Source records:

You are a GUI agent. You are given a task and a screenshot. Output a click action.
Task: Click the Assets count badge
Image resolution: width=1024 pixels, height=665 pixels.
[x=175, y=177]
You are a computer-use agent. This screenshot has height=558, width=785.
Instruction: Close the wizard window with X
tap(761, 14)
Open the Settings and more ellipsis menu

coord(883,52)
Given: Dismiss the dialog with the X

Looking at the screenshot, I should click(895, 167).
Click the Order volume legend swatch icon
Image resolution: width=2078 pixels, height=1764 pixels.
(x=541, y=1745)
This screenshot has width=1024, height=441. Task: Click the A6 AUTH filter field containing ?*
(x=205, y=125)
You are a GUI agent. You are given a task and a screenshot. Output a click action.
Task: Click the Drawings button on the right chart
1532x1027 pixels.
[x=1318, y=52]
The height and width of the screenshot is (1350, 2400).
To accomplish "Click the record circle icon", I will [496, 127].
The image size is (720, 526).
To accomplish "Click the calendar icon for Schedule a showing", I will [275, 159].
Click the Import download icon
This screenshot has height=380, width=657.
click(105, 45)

Work to complete: Give every line of the items above as a Markdown table with the columns No. and Text. Number each line, and leave out blank lines.

Exercise answer:
| No. | Text |
|---|---|
| 1 | You are a GUI agent. You are given a task and a screenshot. Output a click action. |
| 2 | Task: Click the Assets count badge |
| 3 | Image resolution: width=1024 pixels, height=665 pixels. |
| 4 | [x=175, y=177] |
| 5 | You are a computer-use agent. This screenshot has height=558, width=785. |
| 6 | Instruction: Close the wizard window with X |
| 7 | tap(761, 14) |
| 8 | Open the Settings and more ellipsis menu |
| 9 | coord(883,52) |
| 10 | Given: Dismiss the dialog with the X |
| 11 | Looking at the screenshot, I should click(895, 167). |
| 12 | Click the Order volume legend swatch icon |
| 13 | Image resolution: width=2078 pixels, height=1764 pixels. |
| 14 | (x=541, y=1745) |
| 15 | This screenshot has width=1024, height=441. Task: Click the A6 AUTH filter field containing ?* |
| 16 | (x=205, y=125) |
| 17 | You are a GUI agent. You are given a task and a screenshot. Output a click action. |
| 18 | Task: Click the Drawings button on the right chart |
| 19 | 1532x1027 pixels. |
| 20 | [x=1318, y=52] |
| 21 | The height and width of the screenshot is (1350, 2400). |
| 22 | To accomplish "Click the record circle icon", I will [496, 127]. |
| 23 | The image size is (720, 526). |
| 24 | To accomplish "Click the calendar icon for Schedule a showing", I will [275, 159]. |
| 25 | Click the Import download icon |
| 26 | This screenshot has height=380, width=657. |
| 27 | click(105, 45) |